A diferença representa um desempenho aproximadamente 15% superior entre as unidades de tempo integral. O impacto também foi mais expressivo entre estudantes em situação de maior vulnerabilidade.

Para Maria Slemenson, superintendente de Políticas Educacionais do Instituto Natura Brasil, o resultado mostra que a qualidade do ensino não precisa estar diretamente relacionada à renda da população atendida.

“Por muito tempo, tratamos a qualidade educacional como consequência da riqueza do território. O que o ensino médio integral vem provando, edição após edição do Ideb, é que onde a política é priorizada e bem implementada, o resultado de aprendizagem se descola da renda da família e da capacidade fiscal do estado.”

Matemática registra ganho equivalente a anos de aprendizado

Os resultados do Saeb 2025, que avalia o desempenho dos estudantes em língua portuguesa e matemática, também apontaram diferenças entre os modelos de ensino.

Entre alunos de escolas de baixo nível socioeconômico, aqueles matriculados em unidades 100% integrais tiveram 23 pontos a mais em matemática em comparação com estudantes de escolas de jornada parcial.

Segundo a análise, essa diferença equivale a aproximadamente 4,6 anos adicionais de aprendizado.

Em língua portuguesa, a vantagem chegou a 21 pontos, correspondente a cerca de 3,2 anos adicionais de escolarização.

O Instituto Natura relaciona parte desse resultado ao tempo disponível para recuperar conteúdos que não foram assimilados durante o ensino fundamental, além do acompanhamento mais próximo dos estudantes.

Modelo também apresenta vantagem na equidade racial

O levantamento identificou ainda diferenças relacionadas ao perfil racial dos alunos.

Cerca de 74% das escolas 100% integrais analisadas atendem estudantes com maioria formada por pessoas pretas, pardas ou indígenas, considerando escolas estaduais urbanas com resultados divulgados no Ideb 2025.

Nas escolas onde mais de 80% dos estudantes pertencem a esse grupo, a média do Ideb chegou a 4,9 nas unidades 100% integrais, contra 4,3 nas escolas de jornada parcial.

Para o Instituto Natura, a diferença indica que a ampliação do tempo escolar pode contribuir para reduzir desigualdades relacionadas à renda e ao perfil racial dos estudantes.

Mais tempo na escola não é o único fator

A análise destaca que os resultados não estariam relacionados apenas ao aumento da quantidade de horas que os estudantes permanecem na escola.

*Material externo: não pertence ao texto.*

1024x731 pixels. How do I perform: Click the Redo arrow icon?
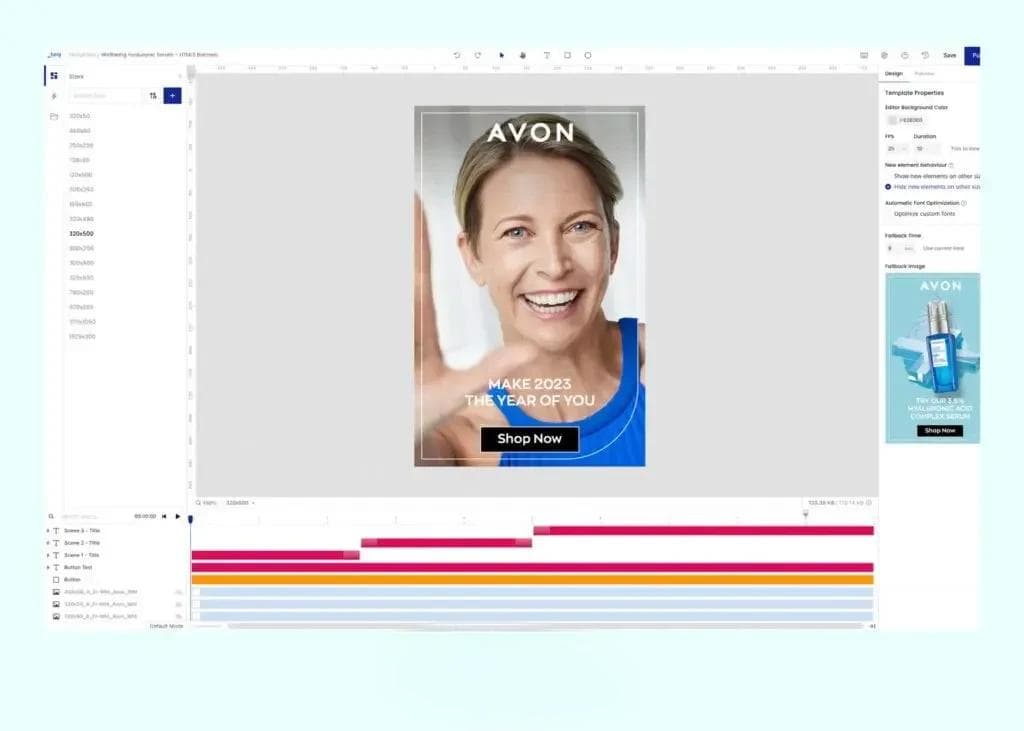[x=478, y=56]
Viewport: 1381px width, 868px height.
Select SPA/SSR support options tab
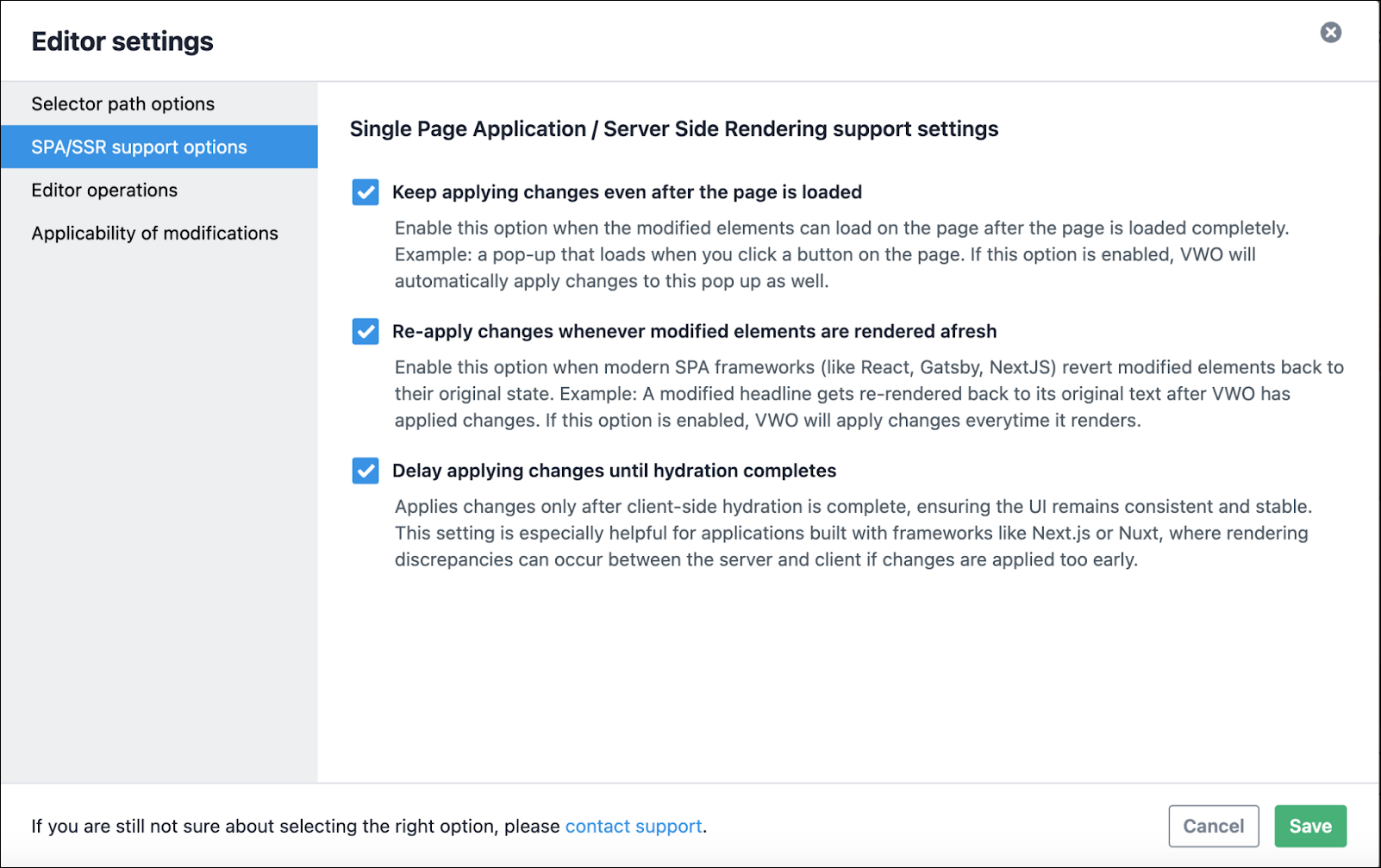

Entre os fatores apontados estão o projeto de vida e protagonismo juvenil, acolhimento socioemocional, aprendizado prático, orientação de estudos e tutoria.

A proposta é utilizar o período ampliado para combinar o avanço do conteúdo previsto para cada série com a recuperação de aprendizagens anteriores.

Ensino integral ainda é minoria nas escolas

Apesar dos resultados, o modelo 100% integral ainda representa uma parcela menor das escolas de ensino médio no país.

Em 2025, havia 4.235 escolas de ensino médio 100% integrais, equivalente a 21% do total. Essas unidades reuniam cerca de 214 mil matrículas urbanas avaliadas.

Enquanto isso, o modelo de jornada parcial ainda concentrava mais de 1 milhão de estudantes.

O Instituto Natura avalia que um dos principais desafios para ampliar o ensino integral está na continuidade das políticas públicas e na prioridade dada pelos governos estaduais.

Piauí é citado como referência nacional

O Piauí foi destacado na análise como referência no ensino médio público e na educação profissional e tecnológica integrada.

Segundo o Instituto Natura, o estado se tornou o primeiro e, até o momento, o único do país a ter 100% das escolas estaduais de ensino médio em tempo integral.

A transformação ocorreu entre 2022 e 2025 e é apresentada pela instituição como exemplo de expansão do modelo mesmo em estados com menor capacidade fiscal.

A análise do Ideb 2025 reforça, portanto, o debate sobre a expansão do ensino médio integral como estratégia para melhorar a aprendizagem e reduzir desigualdades educacionais no Brasil.